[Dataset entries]
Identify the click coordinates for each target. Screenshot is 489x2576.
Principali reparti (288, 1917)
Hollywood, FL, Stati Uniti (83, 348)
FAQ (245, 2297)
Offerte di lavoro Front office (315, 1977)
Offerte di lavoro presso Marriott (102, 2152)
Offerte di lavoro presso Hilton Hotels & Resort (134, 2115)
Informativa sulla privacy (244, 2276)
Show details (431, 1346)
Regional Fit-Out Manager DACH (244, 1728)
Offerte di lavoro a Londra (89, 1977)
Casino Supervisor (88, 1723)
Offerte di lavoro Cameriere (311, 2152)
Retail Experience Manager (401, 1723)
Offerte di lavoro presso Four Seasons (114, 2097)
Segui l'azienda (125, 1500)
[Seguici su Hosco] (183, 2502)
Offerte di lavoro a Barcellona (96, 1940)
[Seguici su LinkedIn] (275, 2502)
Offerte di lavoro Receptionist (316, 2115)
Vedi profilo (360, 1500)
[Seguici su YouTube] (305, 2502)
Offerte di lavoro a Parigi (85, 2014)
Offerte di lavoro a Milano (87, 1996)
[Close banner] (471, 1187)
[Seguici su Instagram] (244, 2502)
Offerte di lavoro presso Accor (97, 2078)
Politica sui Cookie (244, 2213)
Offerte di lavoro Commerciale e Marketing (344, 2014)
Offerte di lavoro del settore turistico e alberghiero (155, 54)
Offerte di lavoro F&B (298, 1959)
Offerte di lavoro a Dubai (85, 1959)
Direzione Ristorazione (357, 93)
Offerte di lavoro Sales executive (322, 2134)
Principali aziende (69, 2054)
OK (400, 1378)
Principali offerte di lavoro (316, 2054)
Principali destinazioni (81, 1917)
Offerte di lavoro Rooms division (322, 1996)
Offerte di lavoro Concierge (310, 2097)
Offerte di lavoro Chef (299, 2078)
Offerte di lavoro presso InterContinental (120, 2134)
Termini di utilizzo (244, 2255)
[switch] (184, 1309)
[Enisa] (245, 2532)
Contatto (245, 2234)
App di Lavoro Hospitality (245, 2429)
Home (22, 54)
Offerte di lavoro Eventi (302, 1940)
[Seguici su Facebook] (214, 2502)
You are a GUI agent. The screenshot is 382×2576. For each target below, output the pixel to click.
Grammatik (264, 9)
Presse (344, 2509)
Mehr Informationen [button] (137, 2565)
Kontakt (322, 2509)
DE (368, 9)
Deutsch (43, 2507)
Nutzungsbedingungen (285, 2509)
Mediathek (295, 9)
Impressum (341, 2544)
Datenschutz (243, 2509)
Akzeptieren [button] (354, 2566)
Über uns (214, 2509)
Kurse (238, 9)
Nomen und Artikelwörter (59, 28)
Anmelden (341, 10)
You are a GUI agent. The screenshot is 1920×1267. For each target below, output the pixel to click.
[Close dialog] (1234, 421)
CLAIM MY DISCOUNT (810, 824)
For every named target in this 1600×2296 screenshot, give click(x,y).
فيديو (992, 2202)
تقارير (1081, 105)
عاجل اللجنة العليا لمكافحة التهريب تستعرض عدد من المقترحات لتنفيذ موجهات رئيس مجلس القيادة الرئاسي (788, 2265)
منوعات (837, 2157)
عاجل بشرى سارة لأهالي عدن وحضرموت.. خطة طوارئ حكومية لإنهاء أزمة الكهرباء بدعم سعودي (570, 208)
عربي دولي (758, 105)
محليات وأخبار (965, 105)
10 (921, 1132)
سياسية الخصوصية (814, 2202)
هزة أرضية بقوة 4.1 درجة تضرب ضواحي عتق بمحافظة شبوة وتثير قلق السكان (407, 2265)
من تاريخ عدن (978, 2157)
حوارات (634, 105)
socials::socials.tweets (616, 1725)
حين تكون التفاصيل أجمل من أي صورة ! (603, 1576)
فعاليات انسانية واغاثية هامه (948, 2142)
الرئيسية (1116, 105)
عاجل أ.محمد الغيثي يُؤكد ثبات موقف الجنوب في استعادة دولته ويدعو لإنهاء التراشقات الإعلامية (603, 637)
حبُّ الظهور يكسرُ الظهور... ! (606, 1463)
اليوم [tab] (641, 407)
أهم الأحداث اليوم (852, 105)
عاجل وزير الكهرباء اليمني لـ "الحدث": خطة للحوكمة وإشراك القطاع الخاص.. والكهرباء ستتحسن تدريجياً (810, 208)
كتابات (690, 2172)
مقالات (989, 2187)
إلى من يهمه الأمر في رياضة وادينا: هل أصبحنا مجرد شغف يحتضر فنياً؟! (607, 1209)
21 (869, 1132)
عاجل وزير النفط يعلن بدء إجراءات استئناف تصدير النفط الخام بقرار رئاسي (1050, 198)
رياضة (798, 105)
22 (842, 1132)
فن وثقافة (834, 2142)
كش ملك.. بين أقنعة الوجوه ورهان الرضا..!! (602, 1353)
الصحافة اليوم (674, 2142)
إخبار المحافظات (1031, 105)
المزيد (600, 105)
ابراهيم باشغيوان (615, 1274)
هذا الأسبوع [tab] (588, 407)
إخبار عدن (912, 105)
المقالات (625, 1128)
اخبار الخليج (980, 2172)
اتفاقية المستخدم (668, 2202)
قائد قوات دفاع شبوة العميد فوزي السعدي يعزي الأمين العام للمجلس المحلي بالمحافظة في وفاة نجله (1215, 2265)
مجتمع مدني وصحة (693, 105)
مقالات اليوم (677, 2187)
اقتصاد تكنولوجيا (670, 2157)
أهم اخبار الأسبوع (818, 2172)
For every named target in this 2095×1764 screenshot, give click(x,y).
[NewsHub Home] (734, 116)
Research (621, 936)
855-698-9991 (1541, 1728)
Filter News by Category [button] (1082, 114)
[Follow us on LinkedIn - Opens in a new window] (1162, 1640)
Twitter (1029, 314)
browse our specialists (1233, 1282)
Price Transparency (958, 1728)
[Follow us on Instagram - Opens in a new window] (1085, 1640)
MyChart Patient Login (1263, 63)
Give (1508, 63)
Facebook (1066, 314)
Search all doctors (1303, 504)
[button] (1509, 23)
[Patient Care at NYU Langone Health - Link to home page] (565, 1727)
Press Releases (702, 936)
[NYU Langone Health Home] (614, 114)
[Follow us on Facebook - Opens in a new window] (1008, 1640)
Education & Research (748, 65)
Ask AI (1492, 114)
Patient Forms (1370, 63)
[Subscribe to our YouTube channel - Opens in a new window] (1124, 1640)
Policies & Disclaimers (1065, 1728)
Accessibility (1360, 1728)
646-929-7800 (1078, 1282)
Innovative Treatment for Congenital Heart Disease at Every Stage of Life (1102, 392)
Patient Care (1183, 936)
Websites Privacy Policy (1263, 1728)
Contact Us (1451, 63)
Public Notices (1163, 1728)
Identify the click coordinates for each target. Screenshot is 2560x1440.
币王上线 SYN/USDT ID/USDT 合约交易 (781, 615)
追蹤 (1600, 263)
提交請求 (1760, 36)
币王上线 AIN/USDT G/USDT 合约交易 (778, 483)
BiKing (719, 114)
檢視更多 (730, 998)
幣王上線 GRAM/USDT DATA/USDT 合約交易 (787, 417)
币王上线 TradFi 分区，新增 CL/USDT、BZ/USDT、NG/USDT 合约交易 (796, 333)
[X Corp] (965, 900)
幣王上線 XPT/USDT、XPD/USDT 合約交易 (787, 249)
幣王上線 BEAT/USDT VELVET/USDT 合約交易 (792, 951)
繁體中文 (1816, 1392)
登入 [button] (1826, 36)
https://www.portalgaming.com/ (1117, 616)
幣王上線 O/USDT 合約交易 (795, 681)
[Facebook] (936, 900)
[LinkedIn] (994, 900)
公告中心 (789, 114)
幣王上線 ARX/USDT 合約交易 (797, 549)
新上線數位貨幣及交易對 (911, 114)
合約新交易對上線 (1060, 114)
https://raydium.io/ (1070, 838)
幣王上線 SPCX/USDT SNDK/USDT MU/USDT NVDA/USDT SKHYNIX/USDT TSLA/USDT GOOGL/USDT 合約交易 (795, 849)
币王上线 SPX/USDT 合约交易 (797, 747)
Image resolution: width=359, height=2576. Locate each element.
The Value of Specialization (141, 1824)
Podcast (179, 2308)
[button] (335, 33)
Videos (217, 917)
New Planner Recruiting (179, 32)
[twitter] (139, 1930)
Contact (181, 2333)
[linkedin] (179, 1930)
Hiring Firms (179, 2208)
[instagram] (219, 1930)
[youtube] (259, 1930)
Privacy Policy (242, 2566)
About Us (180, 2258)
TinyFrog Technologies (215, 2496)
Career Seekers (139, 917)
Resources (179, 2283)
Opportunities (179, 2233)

* REQUIRED ACTION:
Your answer should consist of the lines above that hold the word "اليوم", copied exactly.

* EXERCISE ANSWER:
اليوم [tab] (641, 407)
أهم الأحداث اليوم (852, 105)
الصحافة اليوم (674, 2142)
مقالات اليوم (677, 2187)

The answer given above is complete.